*** Opening of Material to process ***

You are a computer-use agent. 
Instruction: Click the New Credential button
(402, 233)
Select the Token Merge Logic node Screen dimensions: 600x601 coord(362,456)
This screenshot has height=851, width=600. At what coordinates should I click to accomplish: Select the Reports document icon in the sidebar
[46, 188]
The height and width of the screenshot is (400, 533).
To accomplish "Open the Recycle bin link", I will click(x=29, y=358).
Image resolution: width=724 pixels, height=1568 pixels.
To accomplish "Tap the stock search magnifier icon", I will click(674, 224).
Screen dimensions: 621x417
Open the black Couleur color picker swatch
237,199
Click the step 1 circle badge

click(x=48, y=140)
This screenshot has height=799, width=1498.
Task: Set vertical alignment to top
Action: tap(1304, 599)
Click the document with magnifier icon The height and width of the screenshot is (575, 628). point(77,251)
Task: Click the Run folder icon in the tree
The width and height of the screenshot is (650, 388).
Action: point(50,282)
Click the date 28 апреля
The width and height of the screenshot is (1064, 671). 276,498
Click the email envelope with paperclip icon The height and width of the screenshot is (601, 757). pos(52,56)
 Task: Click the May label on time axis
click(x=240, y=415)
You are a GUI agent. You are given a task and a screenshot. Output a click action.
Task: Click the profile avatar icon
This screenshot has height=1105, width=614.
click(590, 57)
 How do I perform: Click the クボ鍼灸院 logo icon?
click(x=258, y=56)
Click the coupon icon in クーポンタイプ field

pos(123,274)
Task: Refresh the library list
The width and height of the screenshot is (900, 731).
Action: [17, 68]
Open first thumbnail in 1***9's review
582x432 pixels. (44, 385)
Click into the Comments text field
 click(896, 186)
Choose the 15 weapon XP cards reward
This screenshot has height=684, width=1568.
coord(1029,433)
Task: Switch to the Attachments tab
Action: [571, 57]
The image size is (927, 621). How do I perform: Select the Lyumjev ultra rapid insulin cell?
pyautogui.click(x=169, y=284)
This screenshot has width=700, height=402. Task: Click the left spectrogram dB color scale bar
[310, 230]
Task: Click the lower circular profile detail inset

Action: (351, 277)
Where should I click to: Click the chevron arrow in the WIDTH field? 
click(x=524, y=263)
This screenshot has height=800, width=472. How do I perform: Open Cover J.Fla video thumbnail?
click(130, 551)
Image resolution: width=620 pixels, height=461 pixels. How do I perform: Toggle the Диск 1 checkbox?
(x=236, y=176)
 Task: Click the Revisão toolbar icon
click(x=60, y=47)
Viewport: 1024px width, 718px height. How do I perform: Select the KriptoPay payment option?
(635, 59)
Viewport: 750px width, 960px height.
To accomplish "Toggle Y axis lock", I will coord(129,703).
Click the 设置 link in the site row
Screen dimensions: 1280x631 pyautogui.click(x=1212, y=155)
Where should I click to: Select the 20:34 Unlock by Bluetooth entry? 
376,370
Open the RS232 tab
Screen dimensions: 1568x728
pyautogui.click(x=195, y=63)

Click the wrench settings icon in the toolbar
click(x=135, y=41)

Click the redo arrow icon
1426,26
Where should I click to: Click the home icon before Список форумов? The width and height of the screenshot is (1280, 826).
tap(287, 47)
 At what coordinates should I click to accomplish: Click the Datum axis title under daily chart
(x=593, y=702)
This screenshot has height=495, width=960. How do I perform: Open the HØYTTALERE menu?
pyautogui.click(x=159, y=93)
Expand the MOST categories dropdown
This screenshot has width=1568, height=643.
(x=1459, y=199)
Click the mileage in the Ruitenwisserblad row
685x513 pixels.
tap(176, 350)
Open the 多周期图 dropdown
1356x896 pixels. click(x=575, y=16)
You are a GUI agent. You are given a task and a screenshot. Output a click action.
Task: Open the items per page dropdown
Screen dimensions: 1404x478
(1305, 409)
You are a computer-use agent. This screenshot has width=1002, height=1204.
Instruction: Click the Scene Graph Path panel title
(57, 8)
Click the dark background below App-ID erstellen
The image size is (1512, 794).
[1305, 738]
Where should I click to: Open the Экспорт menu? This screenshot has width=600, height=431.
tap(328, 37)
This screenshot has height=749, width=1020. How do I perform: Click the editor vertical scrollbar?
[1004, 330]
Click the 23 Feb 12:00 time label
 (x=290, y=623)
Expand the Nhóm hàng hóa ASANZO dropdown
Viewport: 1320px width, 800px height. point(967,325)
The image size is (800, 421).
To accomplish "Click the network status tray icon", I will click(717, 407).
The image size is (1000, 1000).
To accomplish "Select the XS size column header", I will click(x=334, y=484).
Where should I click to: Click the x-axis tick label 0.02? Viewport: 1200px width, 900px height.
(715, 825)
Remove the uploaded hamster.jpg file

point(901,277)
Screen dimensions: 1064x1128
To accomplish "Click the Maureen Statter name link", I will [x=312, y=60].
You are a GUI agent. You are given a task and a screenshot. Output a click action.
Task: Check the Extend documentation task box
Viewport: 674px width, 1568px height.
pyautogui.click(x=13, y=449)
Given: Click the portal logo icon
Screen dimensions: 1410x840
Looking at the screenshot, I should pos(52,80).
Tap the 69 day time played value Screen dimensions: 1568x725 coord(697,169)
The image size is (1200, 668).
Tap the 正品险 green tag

*** Close of Material to process ***

Instructions for the task: Restate all of the data above. Match it word for word.

Written solution:
You are a computer-use agent. 
Instruction: Click the New Credential button
(402, 233)
Select the Token Merge Logic node Screen dimensions: 600x601 coord(362,456)
This screenshot has height=851, width=600. At what coordinates should I click to accomplish: Select the Reports document icon in the sidebar
[46, 188]
The height and width of the screenshot is (400, 533).
To accomplish "Open the Recycle bin link", I will click(x=29, y=358).
Image resolution: width=724 pixels, height=1568 pixels.
To accomplish "Tap the stock search magnifier icon", I will click(674, 224).
Screen dimensions: 621x417
Open the black Couleur color picker swatch
237,199
Click the step 1 circle badge

click(x=48, y=140)
This screenshot has height=799, width=1498.
Task: Set vertical alignment to top
Action: tap(1304, 599)
Click the document with magnifier icon The height and width of the screenshot is (575, 628). point(77,251)
Task: Click the Run folder icon in the tree
The width and height of the screenshot is (650, 388).
Action: point(50,282)
Click the date 28 апреля
The width and height of the screenshot is (1064, 671). 276,498
Click the email envelope with paperclip icon The height and width of the screenshot is (601, 757). pos(52,56)
 Task: Click the May label on time axis
click(x=240, y=415)
You are a GUI agent. You are given a task and a screenshot. Output a click action.
Task: Click the profile avatar icon
This screenshot has height=1105, width=614.
click(590, 57)
 How do I perform: Click the クボ鍼灸院 logo icon?
click(x=258, y=56)
Click the coupon icon in クーポンタイプ field

pos(123,274)
Task: Refresh the library list
The width and height of the screenshot is (900, 731).
Action: [17, 68]
Open first thumbnail in 1***9's review
582x432 pixels. (44, 385)
Click into the Comments text field
 click(896, 186)
Choose the 15 weapon XP cards reward
This screenshot has height=684, width=1568.
coord(1029,433)
Task: Switch to the Attachments tab
Action: [571, 57]
The image size is (927, 621). How do I perform: Select the Lyumjev ultra rapid insulin cell?
pyautogui.click(x=169, y=284)
This screenshot has width=700, height=402. Task: Click the left spectrogram dB color scale bar
[310, 230]
Task: Click the lower circular profile detail inset

Action: (351, 277)
Where should I click to: Click the chevron arrow in the WIDTH field? 
click(x=524, y=263)
This screenshot has height=800, width=472. How do I perform: Open Cover J.Fla video thumbnail?
click(130, 551)
Image resolution: width=620 pixels, height=461 pixels. How do I perform: Toggle the Диск 1 checkbox?
(x=236, y=176)
 Task: Click the Revisão toolbar icon
click(x=60, y=47)
Viewport: 1024px width, 718px height. How do I perform: Select the KriptoPay payment option?
(635, 59)
Viewport: 750px width, 960px height.
To accomplish "Toggle Y axis lock", I will coord(129,703).
Click the 设置 link in the site row
Screen dimensions: 1280x631 pyautogui.click(x=1212, y=155)
Where should I click to: Select the 20:34 Unlock by Bluetooth entry? 
376,370
Open the RS232 tab
Screen dimensions: 1568x728
pyautogui.click(x=195, y=63)

Click the wrench settings icon in the toolbar
click(x=135, y=41)

Click the redo arrow icon
1426,26
Where should I click to: Click the home icon before Список форумов? The width and height of the screenshot is (1280, 826).
tap(287, 47)
 At what coordinates should I click to accomplish: Click the Datum axis title under daily chart
(x=593, y=702)
This screenshot has height=495, width=960. How do I perform: Open the HØYTTALERE menu?
pyautogui.click(x=159, y=93)
Expand the MOST categories dropdown
This screenshot has width=1568, height=643.
(x=1459, y=199)
Click the mileage in the Ruitenwisserblad row
685x513 pixels.
tap(176, 350)
Open the 多周期图 dropdown
1356x896 pixels. click(x=575, y=16)
You are a GUI agent. You are given a task and a screenshot. Output a click action.
Task: Open the items per page dropdown
Screen dimensions: 1404x478
(1305, 409)
You are a computer-use agent. This screenshot has width=1002, height=1204.
Instruction: Click the Scene Graph Path panel title
(57, 8)
Click the dark background below App-ID erstellen
The image size is (1512, 794).
[1305, 738]
Where should I click to: Open the Экспорт menu? This screenshot has width=600, height=431.
tap(328, 37)
This screenshot has height=749, width=1020. How do I perform: Click the editor vertical scrollbar?
[1004, 330]
Click the 23 Feb 12:00 time label
 (x=290, y=623)
Expand the Nhóm hàng hóa ASANZO dropdown
Viewport: 1320px width, 800px height. point(967,325)
The image size is (800, 421).
To accomplish "Click the network status tray icon", I will click(717, 407).
The image size is (1000, 1000).
To accomplish "Select the XS size column header", I will click(x=334, y=484).
Where should I click to: Click the x-axis tick label 0.02? Viewport: 1200px width, 900px height.
(715, 825)
Remove the uploaded hamster.jpg file

point(901,277)
Screen dimensions: 1064x1128
To accomplish "Click the Maureen Statter name link", I will [x=312, y=60].
You are a GUI agent. You are given a task and a screenshot. Output a click action.
Task: Check the Extend documentation task box
Viewport: 674px width, 1568px height.
pyautogui.click(x=13, y=449)
Given: Click the portal logo icon
Screen dimensions: 1410x840
Looking at the screenshot, I should pos(52,80).
Tap the 69 day time played value Screen dimensions: 1568x725 coord(697,169)
The image size is (1200, 668).
Tap the 正品险 green tag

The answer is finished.